* [Tâches à réaliser]:
- a) Traduisez en anglais la phrase suivante du texte sur le temps et la durée de vie du corps : « Et c’est précisément là que l’on sait combien l’on a besoin de temps, d’un temps donné et sûr, d’un temps sans mort, pour accomplir des progrès véritables, des progrès qui s’incarnent dans la substance et la matière, des progrès qui deviennent de réels acquis sur le chemin de la manifestation consciente. »
- b) Prolongez le texte sur le temps et la durée de vie du corps en reprenant juste après sa dernière phrase.

* [Texte du document]:

- - - - - - -

Et c’est précisément là que l’on sait combien l’on a besoin de temps, d’un temps

donné et sûr, d’un temps sans mort, pour accomplir des progrès véritables, des

progrès qui s’incarnent dans la substance et la matière, des progrès qui deviennent

de réels acquis sur le chemin de la manifestation consciente.

L’on comprend profondément que la première réalisation nécessaire, à la fois

objectivement et subjectivement, pour que s’opère dans l’humanité sur la Terre le

passage à un autre Etat, est la conquête d’une durée indéfinie pour la vie du corps :

de la possibilité de maintenir l’agrégat individuel en travail aussi longtemps que

cela est centralement perçu comme bon et utile.

- - - - - - -

* [Contenu des données]:
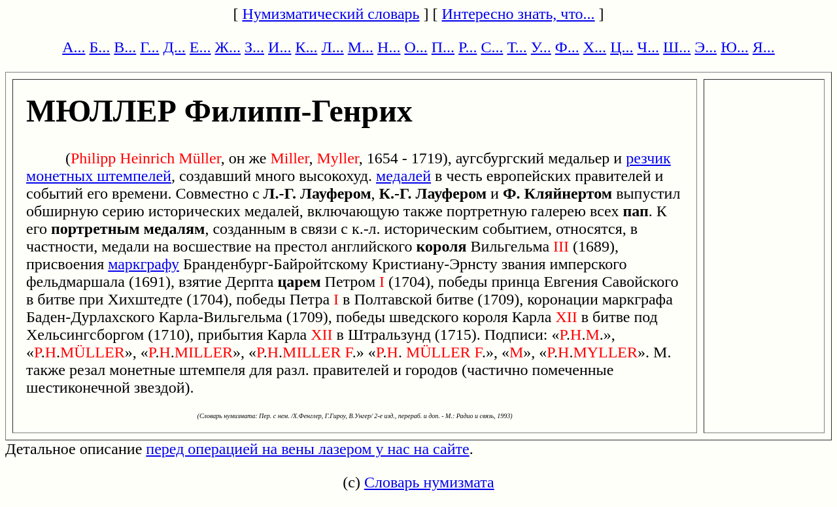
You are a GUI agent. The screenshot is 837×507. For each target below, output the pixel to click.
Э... (705, 47)
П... (443, 47)
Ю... (735, 47)
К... (306, 47)
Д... (174, 47)
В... (125, 47)
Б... (100, 47)
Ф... (567, 47)
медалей (403, 175)
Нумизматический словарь (330, 13)
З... (254, 47)
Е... (200, 47)
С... (492, 47)
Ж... (228, 47)
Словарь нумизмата (429, 482)
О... (415, 47)
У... (541, 47)
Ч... (648, 47)
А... (73, 47)
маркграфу (143, 263)
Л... (332, 47)
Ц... (621, 47)
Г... (149, 47)
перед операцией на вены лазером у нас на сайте (307, 448)
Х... (594, 47)
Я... (764, 47)
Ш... (677, 47)
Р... (467, 47)
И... (279, 47)
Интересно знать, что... (518, 13)
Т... (516, 47)
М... (360, 47)
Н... (388, 47)
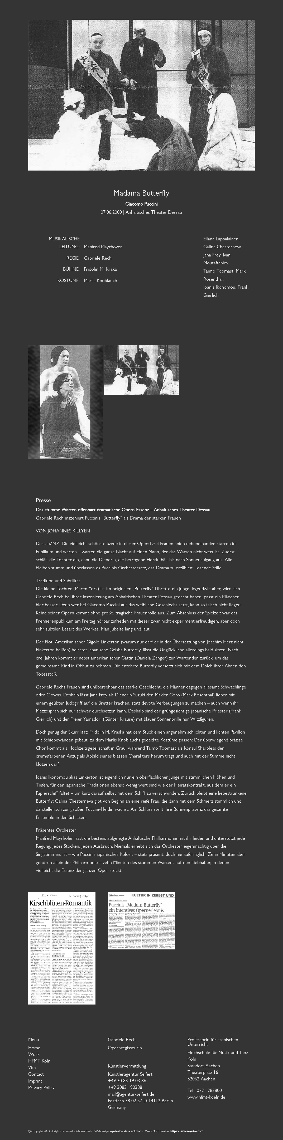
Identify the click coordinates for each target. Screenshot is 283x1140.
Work (34, 1055)
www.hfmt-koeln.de (206, 1097)
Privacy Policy (41, 1088)
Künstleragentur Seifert (130, 1075)
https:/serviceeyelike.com (186, 1131)
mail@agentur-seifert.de (131, 1095)
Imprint (35, 1081)
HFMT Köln (39, 1061)
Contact (36, 1075)
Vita (32, 1068)
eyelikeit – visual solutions (126, 1131)
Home (34, 1048)
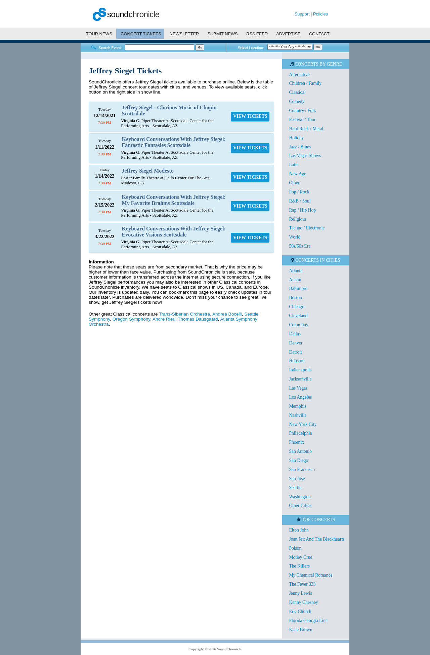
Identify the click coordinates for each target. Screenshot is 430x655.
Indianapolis (300, 369)
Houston (296, 360)
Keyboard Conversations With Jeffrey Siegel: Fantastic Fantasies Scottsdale (174, 142)
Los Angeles (300, 397)
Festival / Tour (302, 119)
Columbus (298, 324)
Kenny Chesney (303, 602)
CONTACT (319, 33)
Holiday (296, 137)
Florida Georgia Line (308, 620)
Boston (295, 297)
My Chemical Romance (310, 575)
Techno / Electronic (307, 227)
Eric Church (300, 611)
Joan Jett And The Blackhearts (316, 539)
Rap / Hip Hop (302, 210)
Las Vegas (298, 388)
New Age (297, 173)
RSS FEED (257, 33)
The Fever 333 (302, 584)
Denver (295, 342)
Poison (295, 548)
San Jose (297, 478)
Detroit (295, 352)
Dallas (295, 333)
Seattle (295, 487)
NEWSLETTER (184, 33)
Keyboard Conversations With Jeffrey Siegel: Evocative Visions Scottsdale (174, 232)
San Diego (298, 460)
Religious (297, 219)
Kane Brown (300, 629)
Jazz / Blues (300, 146)
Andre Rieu (164, 319)
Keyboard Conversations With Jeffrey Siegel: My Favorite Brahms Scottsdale (174, 200)
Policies (320, 13)
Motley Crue (300, 557)
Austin (295, 279)
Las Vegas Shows (305, 155)
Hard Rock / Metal (306, 128)
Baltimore (298, 288)
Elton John (299, 530)
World (294, 237)
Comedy (296, 101)
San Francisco (302, 469)
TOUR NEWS (99, 33)
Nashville (297, 415)
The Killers (299, 566)
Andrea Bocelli (227, 314)
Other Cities (300, 505)
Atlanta (295, 270)
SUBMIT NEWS (223, 33)
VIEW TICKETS (250, 116)
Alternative (299, 74)
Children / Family (305, 83)
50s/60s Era (299, 246)
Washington (300, 496)
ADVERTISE (288, 33)
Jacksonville (300, 378)
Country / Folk (302, 110)
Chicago (296, 306)
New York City (302, 424)
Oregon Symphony (131, 319)
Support (302, 13)
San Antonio (300, 451)
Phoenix (296, 442)
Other (294, 182)
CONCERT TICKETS (141, 33)
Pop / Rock (299, 191)
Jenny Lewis (300, 593)
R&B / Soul (299, 201)
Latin (294, 164)
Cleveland (298, 315)
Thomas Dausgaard (198, 319)
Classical (297, 92)
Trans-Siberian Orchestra (184, 314)
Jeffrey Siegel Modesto (148, 171)
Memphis (297, 406)
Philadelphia (300, 433)
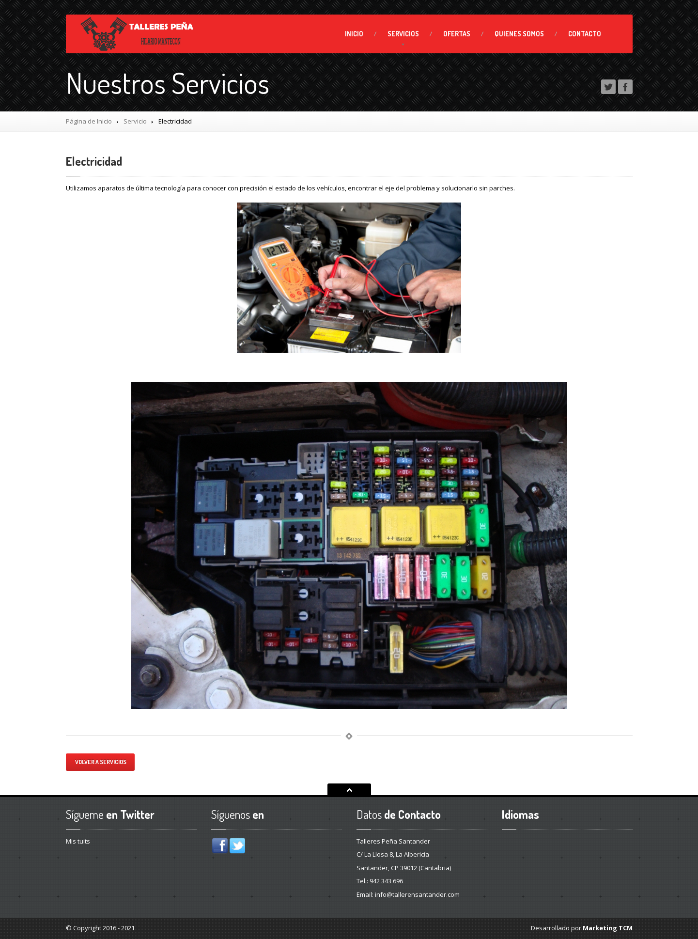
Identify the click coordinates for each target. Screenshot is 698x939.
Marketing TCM (608, 927)
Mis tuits (78, 841)
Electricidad (94, 161)
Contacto (584, 34)
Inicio (354, 34)
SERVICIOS (403, 34)
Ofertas (456, 34)
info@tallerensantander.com (417, 894)
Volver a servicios (100, 762)
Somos (519, 34)
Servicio (135, 121)
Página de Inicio (89, 121)
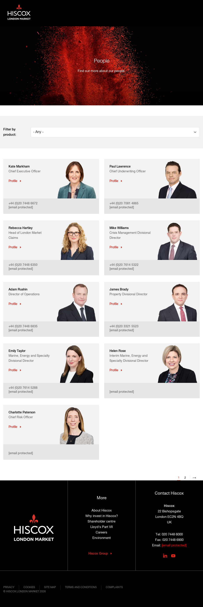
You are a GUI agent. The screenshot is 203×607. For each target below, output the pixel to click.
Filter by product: (9, 132)
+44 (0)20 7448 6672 (23, 203)
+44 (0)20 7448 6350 (23, 265)
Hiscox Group (98, 553)
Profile (13, 181)
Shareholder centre (101, 521)
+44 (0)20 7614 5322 (124, 265)
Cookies (29, 587)
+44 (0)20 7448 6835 (23, 326)
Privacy (8, 587)
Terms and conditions (81, 587)
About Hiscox (102, 510)
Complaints (114, 587)
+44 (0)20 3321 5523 (124, 326)
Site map (50, 587)
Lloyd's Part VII (101, 527)
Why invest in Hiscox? (101, 516)
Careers (101, 532)
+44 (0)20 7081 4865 (124, 203)
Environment (101, 538)
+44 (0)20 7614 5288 (23, 387)
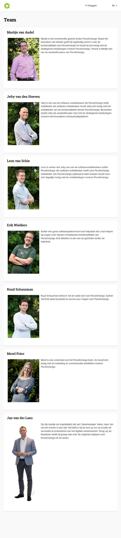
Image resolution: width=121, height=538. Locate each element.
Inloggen (91, 5)
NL (114, 5)
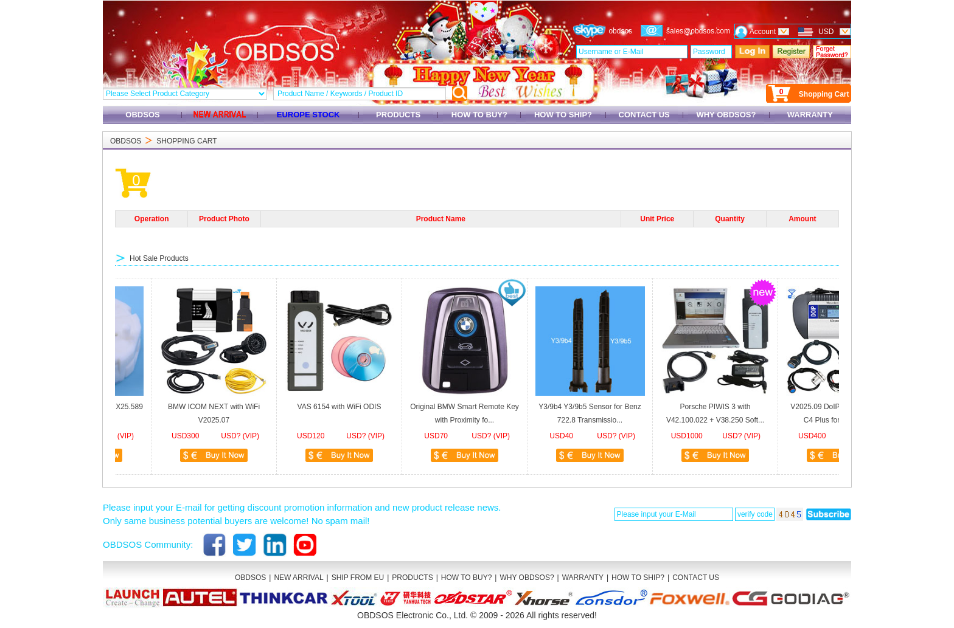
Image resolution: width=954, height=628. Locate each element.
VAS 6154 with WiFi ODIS (331, 406)
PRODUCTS (398, 114)
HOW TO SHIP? (563, 114)
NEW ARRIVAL (298, 577)
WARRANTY (810, 114)
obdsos (620, 31)
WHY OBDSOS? (726, 114)
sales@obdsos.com (698, 31)
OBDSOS (142, 114)
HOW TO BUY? (479, 114)
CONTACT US (644, 114)
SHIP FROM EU (358, 577)
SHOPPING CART (186, 141)
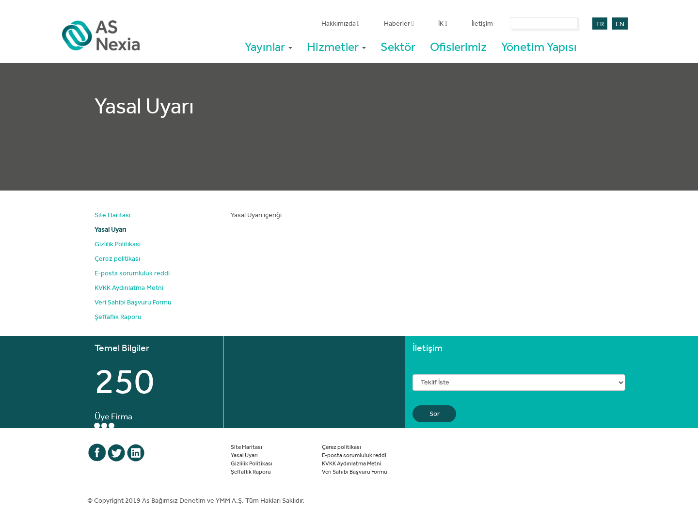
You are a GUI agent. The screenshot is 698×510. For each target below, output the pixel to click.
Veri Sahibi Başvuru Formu (133, 302)
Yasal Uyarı (110, 229)
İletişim (482, 23)
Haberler (399, 23)
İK (442, 23)
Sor (434, 413)
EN (620, 24)
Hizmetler (336, 46)
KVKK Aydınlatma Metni (129, 287)
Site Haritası (112, 215)
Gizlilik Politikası (118, 244)
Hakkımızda (340, 23)
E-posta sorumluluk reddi (132, 273)
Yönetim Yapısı (539, 46)
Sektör (398, 46)
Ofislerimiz (458, 46)
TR (600, 24)
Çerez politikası (117, 258)
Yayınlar (268, 46)
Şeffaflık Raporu (118, 316)
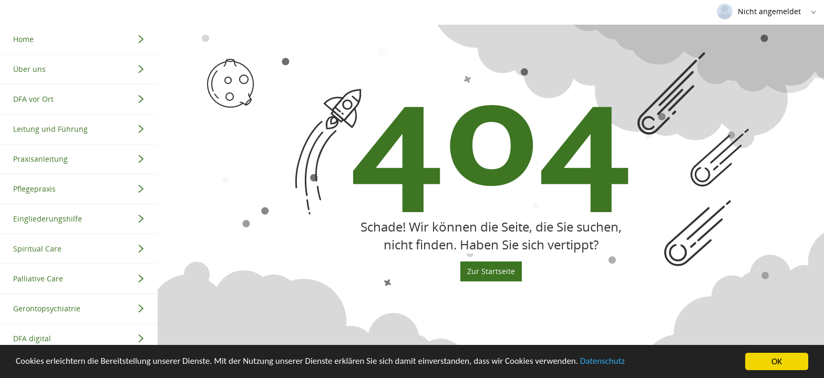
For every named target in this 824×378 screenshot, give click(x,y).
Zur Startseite (491, 297)
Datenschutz (604, 362)
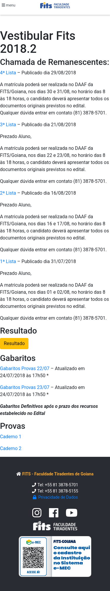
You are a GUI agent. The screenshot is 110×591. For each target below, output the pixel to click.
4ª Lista (8, 72)
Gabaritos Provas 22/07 (25, 368)
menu (8, 5)
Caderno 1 (10, 436)
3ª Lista (8, 124)
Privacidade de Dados (55, 497)
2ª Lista (8, 193)
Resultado (14, 343)
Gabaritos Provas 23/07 (25, 387)
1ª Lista (8, 261)
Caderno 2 (10, 448)
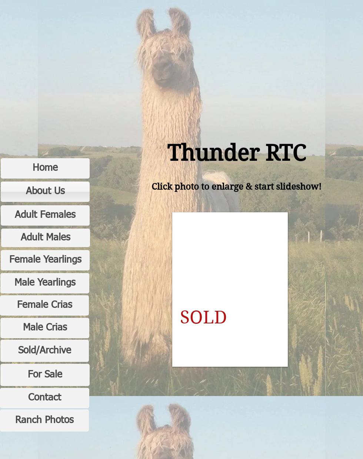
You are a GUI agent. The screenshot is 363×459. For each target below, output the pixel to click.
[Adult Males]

- - - - - - -

* [Réponses fournies]:
- a) And it is precisely there that one realizes how much one needs time, a given and certain time, a time without death, to achieve true progress, progress that is embodied in substance and matter, progress that becomes real gains on the path of conscious manifestation.

- b)
C’est le principe d’une victoire sur l’arbitraire de la mort.

*13-2-2000, Auroville :

Krishna a quitté son corps – ou son corps l’a quitté ?

D’après Agnès et Gopal, cela s’est passé il y a trois jours, le 10 au soir, à 23 h.

Selon eux, Krishna avait demandé à ce que personne ne soit informé avant cinq

jours, et il avait choisi l’endroit du jardin où son corps devrait être enterré.

Et ainsi, je ne l’ai pas revu.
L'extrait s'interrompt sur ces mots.